(Provided entries)

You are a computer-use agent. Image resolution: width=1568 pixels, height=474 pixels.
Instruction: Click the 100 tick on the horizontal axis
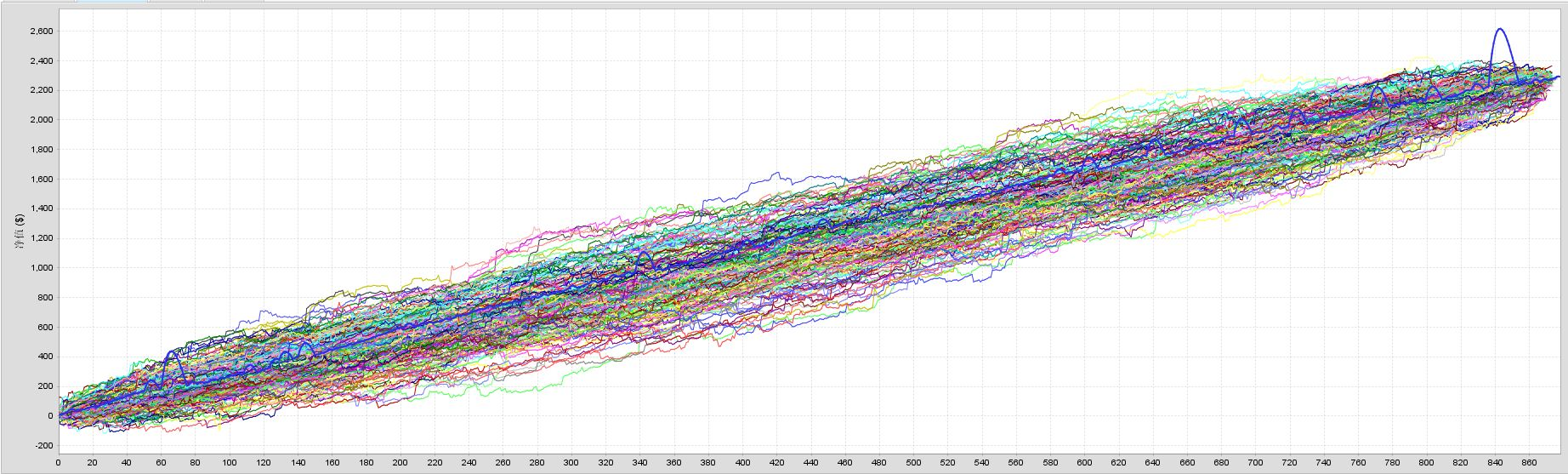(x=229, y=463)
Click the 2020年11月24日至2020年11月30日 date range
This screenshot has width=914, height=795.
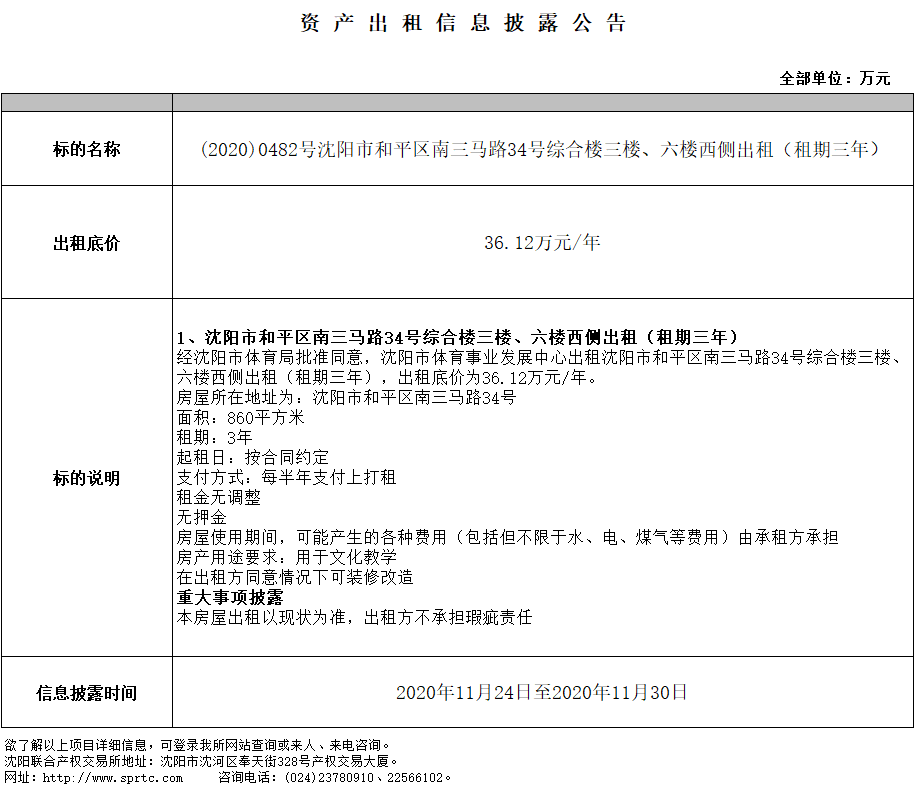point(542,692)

(End Provided entries)

> _Exercise details_:
The data is to be restated word for word, with any pictures set aside.

> _Response_:
You are a computer-use agent. Image resolution: width=1568 pixels, height=474 pixels.
Instruction: Click the 100 tick on the horizontal axis
(x=229, y=463)
Click the 2020年11月24日至2020年11月30日 date range
This screenshot has width=914, height=795.
point(542,692)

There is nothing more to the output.